Andreï Kolmogorov (25 avril 1903 [Tambov] - 20 octobre 1987 [Moscou])
Kolmogorov est une sorte d'Euclide du XXè siècle, son travail de formalisation des probabilités étant comparable à celui qu'avait réalisé son illustre ainé à propos de la géométrie. C'est aussi un mathématicien "au pays des Soviets", dont la production scientifique commence avec la Révolution d'Octobre 1917, et dont la vie se termine au début de la Perestroïka.
Andreï Kolmogorov est né le 25 avril 1903 à Tambov (à 500 km au sud-est de Moscou). Sa mère décède à sa naissance. Son père, agronome statisticien, futur ministre de l'Agriculture après 1917, s'occupe peu de lui. Kolmogorov est en fait recueilli par une de ses tantes, qu'il considèrera comme étant sa mère.
Après avoir quitté l'école, Kolmogorov travaille quelque temps comme conducteur de trains. En 1920, il entre à l'Université de Moscou. A priori, il ne se destine pas vraiment aux mathématiques, mais plutôt à l'histoire russe pour laquelle il se passionne. Inscrit aussi en métallurgie et en mathématiques, il manifeste pour cette dernière matière des dons exceptionnels. Alors qu'il n'a que 19 ans et qu'il n'est qu'au début de ses études universitaires, il obtient en 1922 un premier résultat d'envergure sur les séries trigonométriques : il construit une fonction intégrable $2\pi$-périodique dont la série de Fourier diverge partout ! Cela lui vaut une première reconnaissance internationale.
----
● **Objectifs**
**1)** Relevez toutes les années citées dans la biographie de Kolmogorov.
**2)** Recopiez à l'identique le passage de la biographie de Kolmogorov qui commence par « Andreï Kolmogorov est » et se termine par « étant sa mère. ».
**3)** Résumez sous forme de liste le paragraphe de la biographie de Kolmogorov qui débute par « Après avoir quitté l'école », en conservant ses faits principaux.
Les lignes qui suivent ne sont pas utiles ici.
----
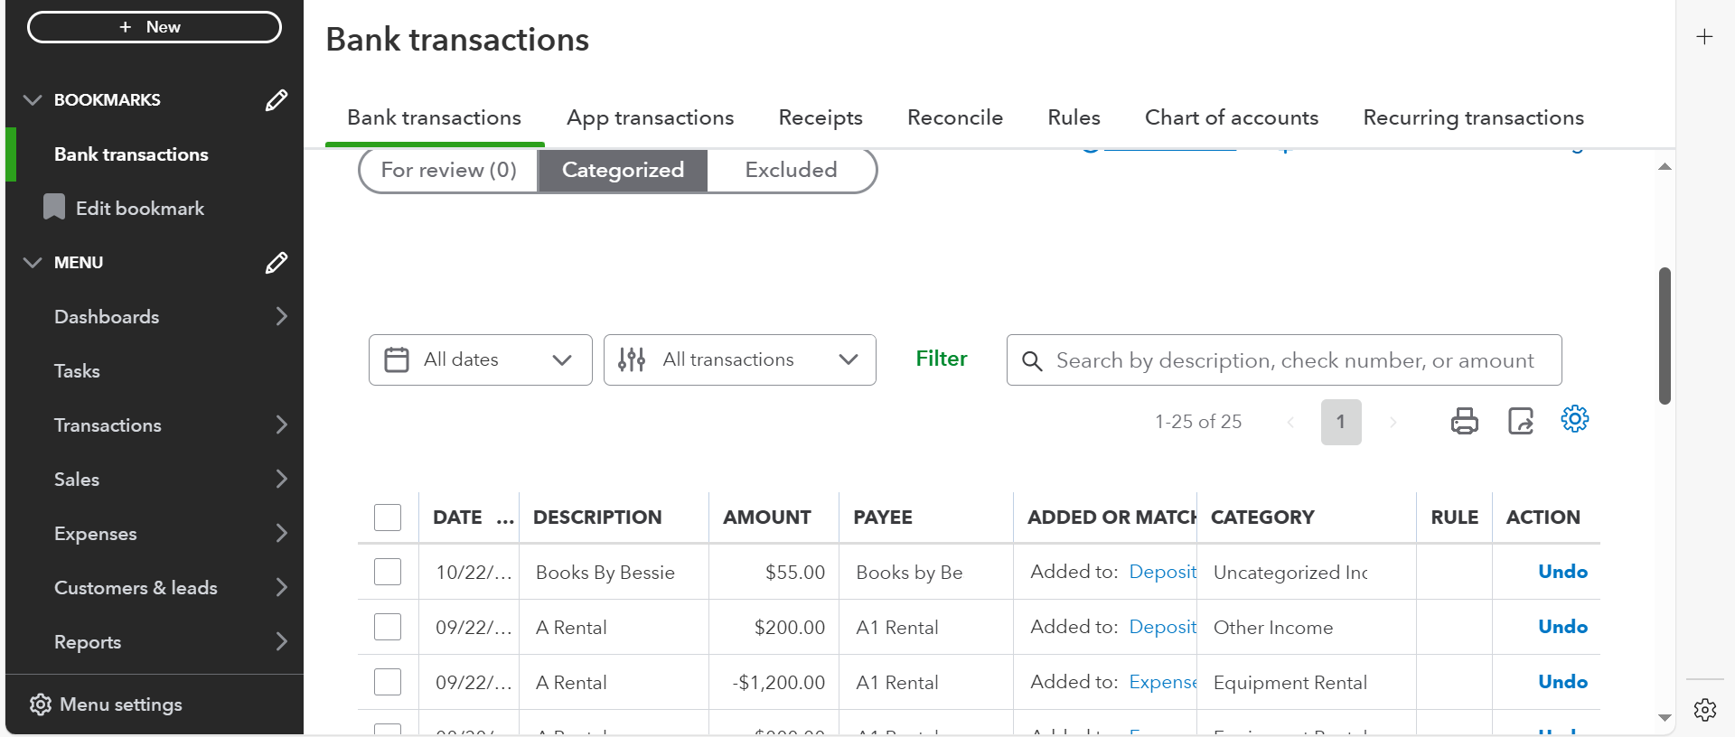
Task: Tick checkbox for the $200.00 A Rental row
Action: tap(388, 627)
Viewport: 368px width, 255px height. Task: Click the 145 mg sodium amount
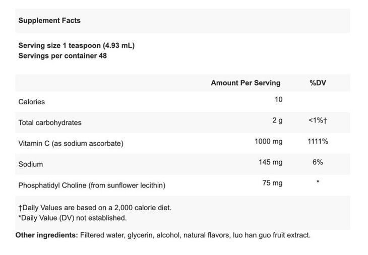tap(271, 162)
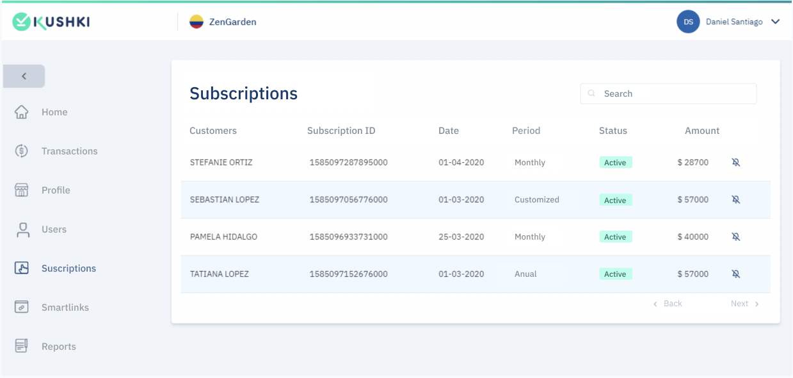Open Transactions via dollar icon
The width and height of the screenshot is (793, 378).
coord(22,151)
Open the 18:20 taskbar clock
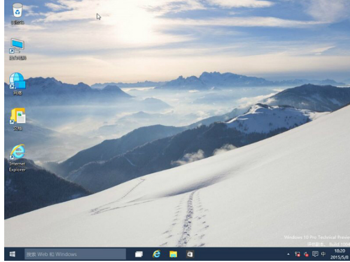 [x=339, y=251]
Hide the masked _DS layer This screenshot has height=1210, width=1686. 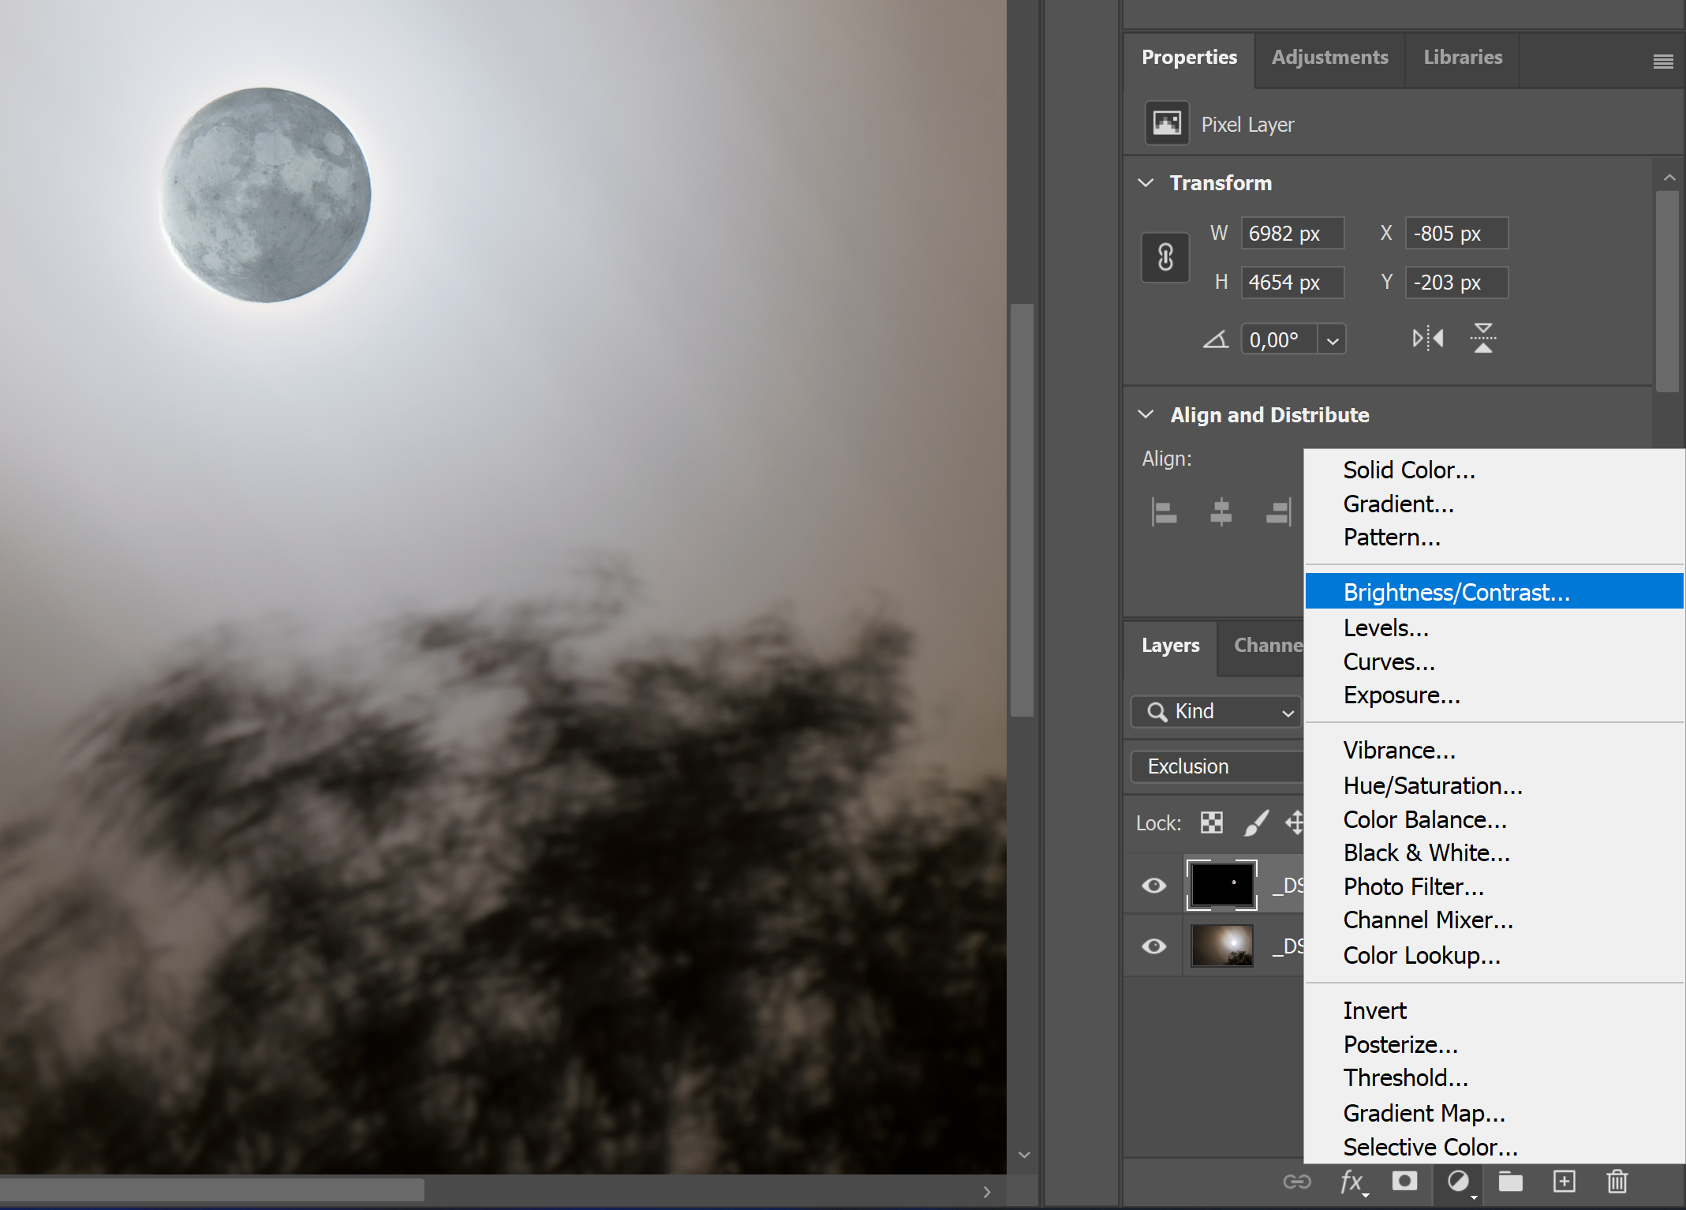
----
● **Réponses attendues**
**1)** 1903, 1917, 1920, 1922, 1987

**2)**
Andreï Kolmogorov est né le 25 avril 1903 à Tambov (à 500 km au sud-est de Moscou). Sa mère décède à sa naissance. Son père, agronome statisticien, futur ministre de l'Agriculture après 1917, s'occupe peu de lui. Kolmogorov est en fait recueilli par une de ses tantes, qu'il considèrera comme étant sa mère.

**3)**
- Après l'école, Kolmogorov travaille un temps comme conducteur de trains.
- En 1920, il entre à l'Université de Moscou, plutôt attiré par l'histoire russe.
- Inscrit aussi en métallurgie et en mathématiques, il montre des dons exceptionnels pour les mathématiques.
- En 1922, à 19 ans, il construit une fonction intégrable 2π-périodique dont la série de Fourier diverge partout.
- Ce résultat lui vaut une première reconnaissance internationale.